Короткое упражнение A:
Оформите как JSON-список строк ту часть записей, что идёт от строки, содержащей «You are a computer-use agent. The», и вниз до строки, содержащей «pyautogui.click(x=300, y=35)», включительно. Каждой строке должна соответствовать одна строка списка, пустые строки пропустите.

Предложенный отрывок:

--------------------

Иван Данилович, возвратясь в Москву со стажировки, дома никого не застал. Жена и дочь гостили в Киеве. Достал из почтового ящика письмо сестры Марии.

«Милый Иван! В этом году мы собрали богатый урожай, в фруктовых садах, которые ты сажал, деревья ломились под тяжестью яблок. Все лето ждали всех вас, думали, что навестите…»

Взгрустнулось. Захотелось поехать в родные места. Но сейчас это было невозможно, начинался новый учебный год.

Черняховский среди всех своих товарищей по курсу выделялся необычайным упорством и трудолюбием.

«Иван Данилович был красив не только внешне, но и внутренне, он был отличником среди отличников, — спустя многие годы рассказывает однокурсник по академии генерал-майор Н.М. Зиновьев. — Над некоторыми теоретическими вопросами или задачами мы иногда думали часами, а Иван Данилович решал их за несколько минут. И если бы он избрал не военную, а иную профессию, то все равно был бы незаурядным специалистом своего дела».

Зиновьев отмечал, что и тогда Черняховский отличался самостоятельностью суждений. На одном из семинаров, посвященном вопросу использования танков в современном бою, развернулась бурная дискуссия о разделении танков на три группы: непосредственной поддержки; дальней поддержки пехоты и конницы; дальнего действия. Подводя итог, руководитель занятий старший преподаватель Малевский спросил:

— Какие у кого еще будут суждения?

Слово попросил Черняховский:

— Мы не можем отрицать тот факт, что с увеличением количества танков возрастет плотность противотанковой артиллерии и все это приведет к развитию глубины обороны. В этих условиях трудно будет преодолевать сопротивление противника, потребуются мощные бронетанковые силы для обходных маневров.

— С целью прорыва глубокой обороны врага мы и рассмотрели построение боевых порядков танков в три эшелона, — пытался отстаивать свою точку зрения один из слушателей, но преподаватель остановил его:

— Прошу дать возможность Черняховскому высказаться до конца.

— В военном искусстве основное заключается в том, как нанести главный удар, — продолжал Черняховский. — При разделении бронетанковых войск на три эшелона вряд ли можно массированно использовать танки, что крайне необходимо для развития успеха в оперативной глубине.

— Товарищ Черняховский, вы отрицаете необходимость танков непосредственной поддержки пехоты? — уточнил преподаватель.

— Нет, не отрицаю. На мой взгляд, должны сохраниться танки непосредственной поддержки пехоты и дальнего действия. Видимо, для действий в оперативной глубине нам придется создавать более мощные бронетанковые группировки, в особенности на главных направлениях.

--------------------

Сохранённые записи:

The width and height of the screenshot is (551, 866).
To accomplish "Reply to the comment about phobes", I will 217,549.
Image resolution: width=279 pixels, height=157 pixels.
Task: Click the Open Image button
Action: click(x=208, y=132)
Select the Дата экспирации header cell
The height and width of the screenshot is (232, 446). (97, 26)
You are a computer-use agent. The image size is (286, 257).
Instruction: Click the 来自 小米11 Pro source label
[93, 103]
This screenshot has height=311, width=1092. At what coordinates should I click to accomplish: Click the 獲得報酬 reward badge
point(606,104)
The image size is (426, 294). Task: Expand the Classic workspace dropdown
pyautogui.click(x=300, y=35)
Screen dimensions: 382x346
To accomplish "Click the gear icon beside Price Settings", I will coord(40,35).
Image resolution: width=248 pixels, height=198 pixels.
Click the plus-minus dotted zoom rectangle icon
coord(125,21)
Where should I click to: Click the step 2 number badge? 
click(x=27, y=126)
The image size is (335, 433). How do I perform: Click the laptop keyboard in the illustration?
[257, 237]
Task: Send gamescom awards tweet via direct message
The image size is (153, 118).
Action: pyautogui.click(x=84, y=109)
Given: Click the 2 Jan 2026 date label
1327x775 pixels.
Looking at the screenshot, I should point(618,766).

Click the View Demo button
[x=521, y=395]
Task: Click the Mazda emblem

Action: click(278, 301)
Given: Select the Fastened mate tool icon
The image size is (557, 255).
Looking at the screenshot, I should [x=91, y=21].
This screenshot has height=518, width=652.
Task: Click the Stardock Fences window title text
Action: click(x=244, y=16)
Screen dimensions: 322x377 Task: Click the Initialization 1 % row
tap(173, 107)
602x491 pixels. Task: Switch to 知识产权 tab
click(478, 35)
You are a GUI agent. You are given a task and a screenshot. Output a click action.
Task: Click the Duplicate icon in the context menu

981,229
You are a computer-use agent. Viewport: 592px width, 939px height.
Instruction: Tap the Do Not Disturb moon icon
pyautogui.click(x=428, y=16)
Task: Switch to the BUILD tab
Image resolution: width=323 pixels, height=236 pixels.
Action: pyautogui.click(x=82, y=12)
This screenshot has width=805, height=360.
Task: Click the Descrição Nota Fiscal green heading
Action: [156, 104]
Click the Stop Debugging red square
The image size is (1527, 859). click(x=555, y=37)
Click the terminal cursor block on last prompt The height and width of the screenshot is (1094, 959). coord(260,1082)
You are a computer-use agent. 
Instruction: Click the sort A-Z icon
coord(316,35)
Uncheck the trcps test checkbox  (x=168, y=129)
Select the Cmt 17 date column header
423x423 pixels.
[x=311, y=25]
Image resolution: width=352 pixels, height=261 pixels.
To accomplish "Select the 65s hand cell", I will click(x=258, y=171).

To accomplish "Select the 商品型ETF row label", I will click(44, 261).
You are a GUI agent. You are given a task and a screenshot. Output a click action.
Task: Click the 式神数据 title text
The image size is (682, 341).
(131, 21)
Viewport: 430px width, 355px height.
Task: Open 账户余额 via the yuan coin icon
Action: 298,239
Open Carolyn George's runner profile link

--------------------

Короткое упражнение B:
Выпишите дословно из отрывка о Черняховском всё от слов «Иван Данилович, возвратясь» и вниз до слов «упорством и трудолюбием.» включительно.

Письменный ответ A:
[
  "You are a computer-use agent. The image size is (286, 257).",
  "Instruction: Click the 来自 小米11 Pro source label",
  "[93, 103]",
  "This screenshot has height=311, width=1092. At what coordinates should I click to accomplish: Click the 獲得報酬 reward badge",
  "point(606,104)",
  "The image size is (426, 294). Task: Expand the Classic workspace dropdown",
  "pyautogui.click(x=300, y=35)"
]

Письменный ответ B:
Иван Данилович, возвратясь в Москву со стажировки, дома никого не застал. Жена и дочь гостили в Киеве. Достал из почтового ящика письмо сестры Марии.

«Милый Иван! В этом году мы собрали богатый урожай, в фруктовых садах, которые ты сажал, деревья ломились под тяжестью яблок. Все лето ждали всех вас, думали, что навестите…»

Взгрустнулось. Захотелось поехать в родные места. Но сейчас это было невозможно, начинался новый учебный год.

Черняховский среди всех своих товарищей по курсу выделялся необычайным упорством и трудолюбием.